▸ **Try it**
Which of the lines below contain the string "scrollbar"? Copy each one.

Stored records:

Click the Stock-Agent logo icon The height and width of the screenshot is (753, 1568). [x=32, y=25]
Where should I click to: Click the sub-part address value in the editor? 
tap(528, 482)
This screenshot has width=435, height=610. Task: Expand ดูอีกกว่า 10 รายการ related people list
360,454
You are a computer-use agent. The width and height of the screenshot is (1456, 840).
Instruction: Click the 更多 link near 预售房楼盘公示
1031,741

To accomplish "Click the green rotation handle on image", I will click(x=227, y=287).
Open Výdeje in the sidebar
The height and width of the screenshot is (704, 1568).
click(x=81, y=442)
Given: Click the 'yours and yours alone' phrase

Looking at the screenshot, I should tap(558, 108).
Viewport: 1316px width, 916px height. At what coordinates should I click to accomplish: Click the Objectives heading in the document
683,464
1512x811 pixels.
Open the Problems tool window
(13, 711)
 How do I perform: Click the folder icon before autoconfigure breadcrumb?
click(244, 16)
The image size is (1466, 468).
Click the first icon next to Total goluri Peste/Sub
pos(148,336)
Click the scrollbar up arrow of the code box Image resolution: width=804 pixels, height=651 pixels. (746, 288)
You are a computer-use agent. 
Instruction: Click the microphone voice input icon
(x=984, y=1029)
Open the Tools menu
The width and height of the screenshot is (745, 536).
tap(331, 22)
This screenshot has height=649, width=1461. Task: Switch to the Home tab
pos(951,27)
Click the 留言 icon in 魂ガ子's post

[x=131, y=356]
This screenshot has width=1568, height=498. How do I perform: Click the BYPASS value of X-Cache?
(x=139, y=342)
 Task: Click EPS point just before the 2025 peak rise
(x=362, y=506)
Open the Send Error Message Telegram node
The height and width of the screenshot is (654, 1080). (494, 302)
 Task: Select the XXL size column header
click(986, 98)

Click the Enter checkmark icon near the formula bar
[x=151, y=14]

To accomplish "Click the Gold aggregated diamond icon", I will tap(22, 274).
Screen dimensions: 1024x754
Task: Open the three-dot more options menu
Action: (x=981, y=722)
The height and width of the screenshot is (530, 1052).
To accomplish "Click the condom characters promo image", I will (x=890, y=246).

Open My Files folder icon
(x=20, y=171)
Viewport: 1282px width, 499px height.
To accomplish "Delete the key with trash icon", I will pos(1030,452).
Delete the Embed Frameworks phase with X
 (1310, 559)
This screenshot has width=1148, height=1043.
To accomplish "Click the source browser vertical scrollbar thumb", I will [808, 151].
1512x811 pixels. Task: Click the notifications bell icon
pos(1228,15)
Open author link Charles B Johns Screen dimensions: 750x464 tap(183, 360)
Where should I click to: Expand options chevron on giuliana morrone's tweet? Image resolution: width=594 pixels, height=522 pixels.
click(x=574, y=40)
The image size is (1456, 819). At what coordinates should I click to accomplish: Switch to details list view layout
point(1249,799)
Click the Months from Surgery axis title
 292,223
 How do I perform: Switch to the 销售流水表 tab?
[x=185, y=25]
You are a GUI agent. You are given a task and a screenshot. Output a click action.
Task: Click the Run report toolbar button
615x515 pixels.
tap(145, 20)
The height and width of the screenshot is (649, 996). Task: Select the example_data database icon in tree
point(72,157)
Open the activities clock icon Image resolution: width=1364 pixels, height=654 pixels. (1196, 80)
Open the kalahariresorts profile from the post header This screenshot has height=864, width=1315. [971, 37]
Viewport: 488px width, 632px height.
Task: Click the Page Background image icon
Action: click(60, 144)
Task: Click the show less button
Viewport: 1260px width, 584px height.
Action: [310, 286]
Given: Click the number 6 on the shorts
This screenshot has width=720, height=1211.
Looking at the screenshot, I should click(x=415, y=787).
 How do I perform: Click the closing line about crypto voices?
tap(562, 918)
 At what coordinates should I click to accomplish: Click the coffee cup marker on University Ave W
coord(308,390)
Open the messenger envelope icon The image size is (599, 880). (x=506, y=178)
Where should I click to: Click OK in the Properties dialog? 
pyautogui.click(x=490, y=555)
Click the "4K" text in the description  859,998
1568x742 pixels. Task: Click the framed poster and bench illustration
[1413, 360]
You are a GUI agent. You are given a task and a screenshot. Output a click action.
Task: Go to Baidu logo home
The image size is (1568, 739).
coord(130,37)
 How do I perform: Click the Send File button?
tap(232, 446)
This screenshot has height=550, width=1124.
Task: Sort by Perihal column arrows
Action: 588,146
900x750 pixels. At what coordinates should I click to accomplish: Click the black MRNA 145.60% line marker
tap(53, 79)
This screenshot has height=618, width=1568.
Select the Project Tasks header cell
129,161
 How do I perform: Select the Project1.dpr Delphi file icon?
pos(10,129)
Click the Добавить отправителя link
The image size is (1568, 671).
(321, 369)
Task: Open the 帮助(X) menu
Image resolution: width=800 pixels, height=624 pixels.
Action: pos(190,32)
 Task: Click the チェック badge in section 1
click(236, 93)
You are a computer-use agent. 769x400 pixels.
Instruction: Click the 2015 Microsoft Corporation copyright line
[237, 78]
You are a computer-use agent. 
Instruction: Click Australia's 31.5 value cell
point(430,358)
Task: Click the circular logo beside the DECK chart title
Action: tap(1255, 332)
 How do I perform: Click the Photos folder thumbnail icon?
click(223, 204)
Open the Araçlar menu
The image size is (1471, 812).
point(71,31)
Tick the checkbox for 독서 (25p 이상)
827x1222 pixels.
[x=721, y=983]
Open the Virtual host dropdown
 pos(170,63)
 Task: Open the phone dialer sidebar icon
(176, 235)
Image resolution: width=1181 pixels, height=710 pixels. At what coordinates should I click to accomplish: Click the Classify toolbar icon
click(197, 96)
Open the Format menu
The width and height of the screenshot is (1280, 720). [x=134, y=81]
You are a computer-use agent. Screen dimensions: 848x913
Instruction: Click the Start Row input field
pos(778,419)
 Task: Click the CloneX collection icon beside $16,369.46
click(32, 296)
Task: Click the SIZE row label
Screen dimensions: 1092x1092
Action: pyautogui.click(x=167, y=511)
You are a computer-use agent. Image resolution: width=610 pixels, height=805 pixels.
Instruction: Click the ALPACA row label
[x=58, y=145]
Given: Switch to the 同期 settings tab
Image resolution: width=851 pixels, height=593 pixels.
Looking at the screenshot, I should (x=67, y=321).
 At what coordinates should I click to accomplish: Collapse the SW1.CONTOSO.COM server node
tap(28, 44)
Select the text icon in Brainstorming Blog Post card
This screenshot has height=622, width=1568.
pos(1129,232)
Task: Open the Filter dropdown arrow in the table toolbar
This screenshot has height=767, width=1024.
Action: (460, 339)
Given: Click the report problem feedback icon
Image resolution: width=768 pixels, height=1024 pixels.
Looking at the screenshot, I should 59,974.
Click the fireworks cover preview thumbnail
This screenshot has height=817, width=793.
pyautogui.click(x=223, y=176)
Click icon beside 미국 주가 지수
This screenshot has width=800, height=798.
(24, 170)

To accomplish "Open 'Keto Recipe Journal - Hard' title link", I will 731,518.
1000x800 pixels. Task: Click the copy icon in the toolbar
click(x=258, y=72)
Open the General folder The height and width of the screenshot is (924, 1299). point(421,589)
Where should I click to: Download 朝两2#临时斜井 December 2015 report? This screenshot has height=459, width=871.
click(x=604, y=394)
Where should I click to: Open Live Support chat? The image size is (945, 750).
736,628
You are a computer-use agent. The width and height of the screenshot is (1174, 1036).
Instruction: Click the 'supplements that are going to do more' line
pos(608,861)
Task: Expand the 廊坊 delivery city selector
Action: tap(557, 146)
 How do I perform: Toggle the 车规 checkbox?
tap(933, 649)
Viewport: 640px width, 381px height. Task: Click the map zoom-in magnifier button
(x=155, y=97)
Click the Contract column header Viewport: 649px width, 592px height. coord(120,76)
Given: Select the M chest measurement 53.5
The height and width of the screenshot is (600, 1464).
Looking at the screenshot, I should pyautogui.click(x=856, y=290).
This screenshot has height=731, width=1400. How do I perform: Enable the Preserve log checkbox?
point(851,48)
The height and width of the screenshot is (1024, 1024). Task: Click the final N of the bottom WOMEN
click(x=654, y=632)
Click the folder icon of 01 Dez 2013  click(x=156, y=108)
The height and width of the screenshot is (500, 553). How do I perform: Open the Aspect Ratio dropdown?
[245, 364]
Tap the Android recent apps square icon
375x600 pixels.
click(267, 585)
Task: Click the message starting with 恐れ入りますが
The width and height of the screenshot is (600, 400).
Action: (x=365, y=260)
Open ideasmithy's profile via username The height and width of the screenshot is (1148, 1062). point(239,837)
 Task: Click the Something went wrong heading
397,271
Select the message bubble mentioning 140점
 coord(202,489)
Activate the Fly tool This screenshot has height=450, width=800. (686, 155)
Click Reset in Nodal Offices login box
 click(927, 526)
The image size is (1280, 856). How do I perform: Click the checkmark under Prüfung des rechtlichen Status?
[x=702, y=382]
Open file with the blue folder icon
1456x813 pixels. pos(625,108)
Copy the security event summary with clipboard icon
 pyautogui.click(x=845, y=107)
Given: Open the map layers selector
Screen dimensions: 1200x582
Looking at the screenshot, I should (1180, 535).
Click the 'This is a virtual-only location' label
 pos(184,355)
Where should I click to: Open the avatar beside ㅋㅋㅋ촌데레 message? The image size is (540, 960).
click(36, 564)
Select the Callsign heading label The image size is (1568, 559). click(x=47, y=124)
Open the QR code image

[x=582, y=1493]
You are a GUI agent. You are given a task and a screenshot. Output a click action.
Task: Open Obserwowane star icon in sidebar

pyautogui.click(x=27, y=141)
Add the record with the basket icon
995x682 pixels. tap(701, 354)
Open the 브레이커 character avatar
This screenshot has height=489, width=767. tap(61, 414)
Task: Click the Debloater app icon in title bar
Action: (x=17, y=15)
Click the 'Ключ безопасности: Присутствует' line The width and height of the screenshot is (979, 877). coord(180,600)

▸ **Answer to this problem**
Click the scrollbar up arrow of the code box Image resolution: width=804 pixels, height=651 pixels. (746, 288)
To accomplish "Click the source browser vertical scrollbar thumb", I will [808, 151].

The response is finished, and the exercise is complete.